───── Supplied records ─────

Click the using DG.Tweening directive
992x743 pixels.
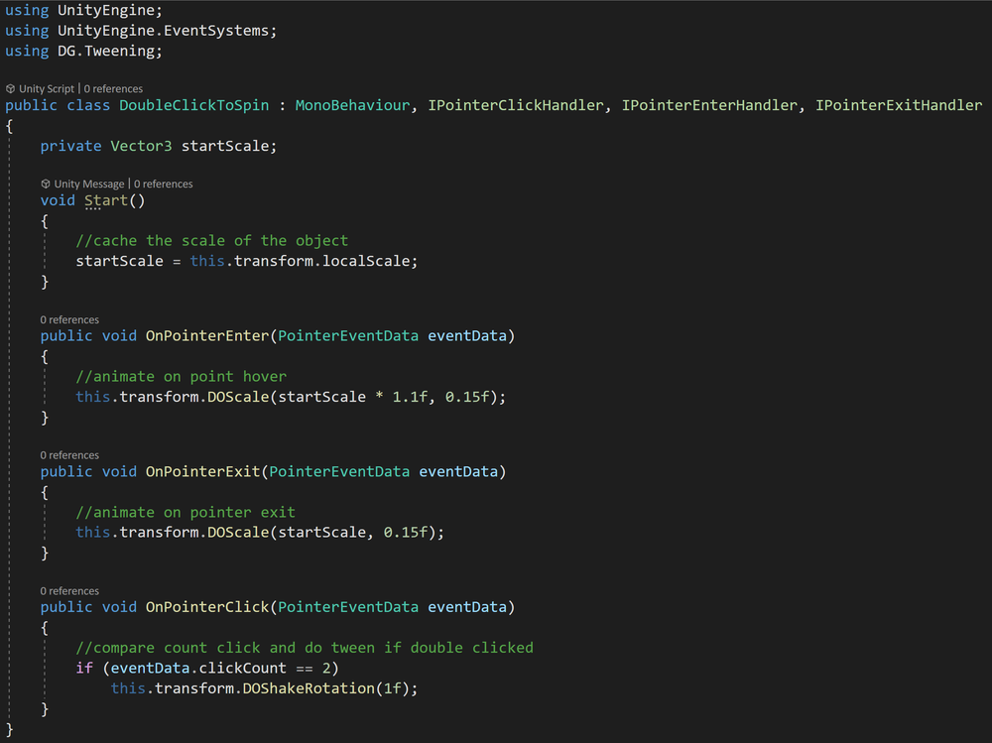coord(84,51)
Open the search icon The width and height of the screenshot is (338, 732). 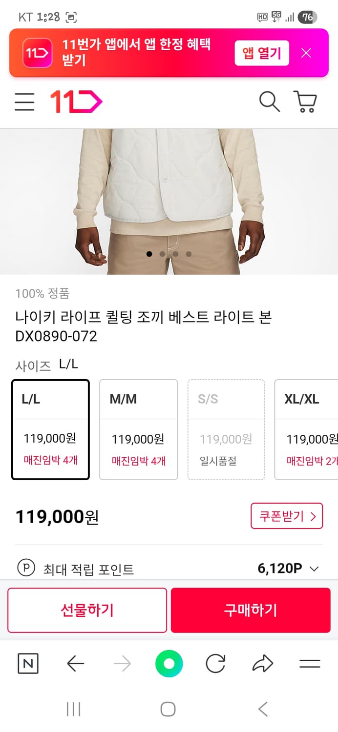269,102
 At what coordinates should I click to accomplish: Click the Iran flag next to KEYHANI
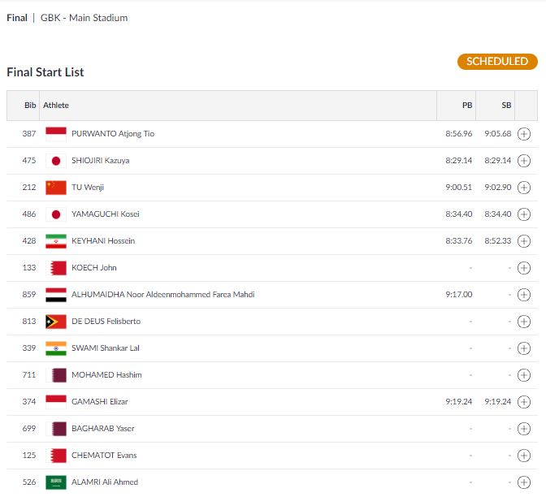coord(56,241)
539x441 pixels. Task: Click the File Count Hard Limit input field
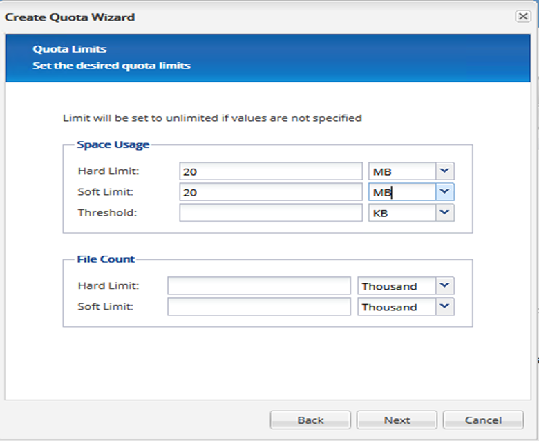pyautogui.click(x=258, y=286)
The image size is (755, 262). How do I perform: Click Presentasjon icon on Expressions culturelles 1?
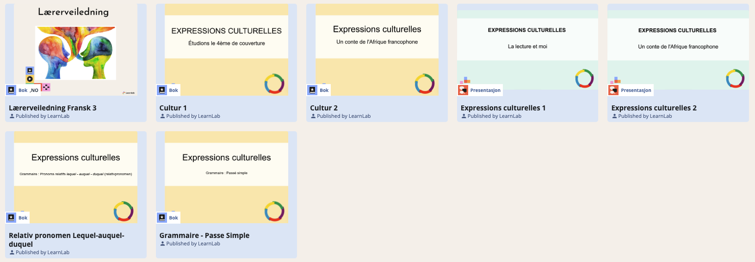pyautogui.click(x=463, y=90)
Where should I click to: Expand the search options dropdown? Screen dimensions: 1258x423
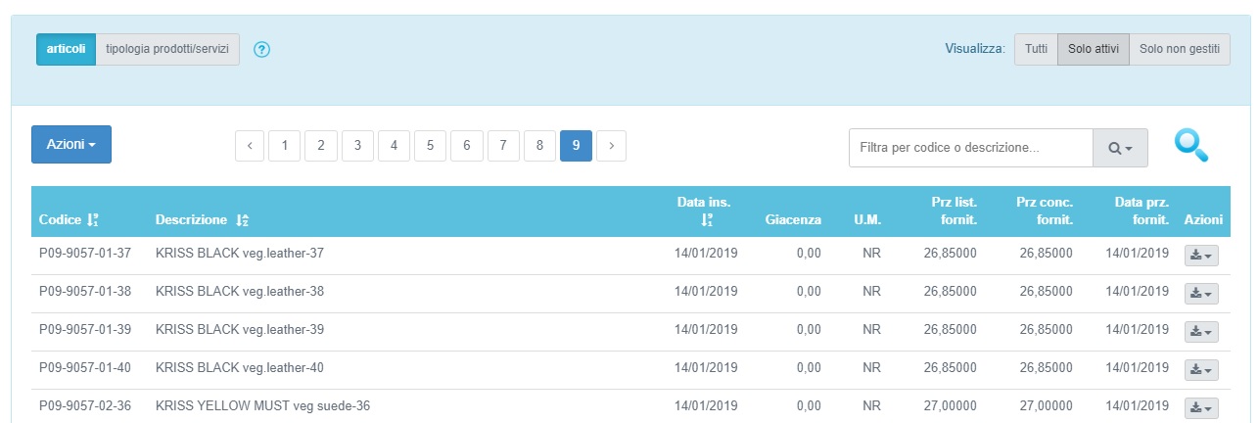pos(1120,148)
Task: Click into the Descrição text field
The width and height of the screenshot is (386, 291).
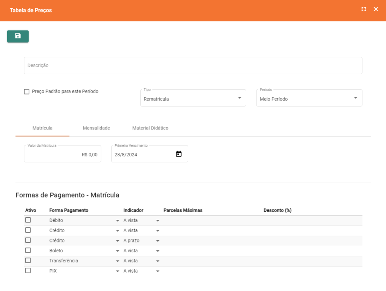Action: tap(193, 66)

─────

Output precisely the lines in the material above from the line containing "The width and height of the screenshot is (386, 291)." through its last line, and omit pictures.

The width and height of the screenshot is (386, 291).
Action: tap(193, 66)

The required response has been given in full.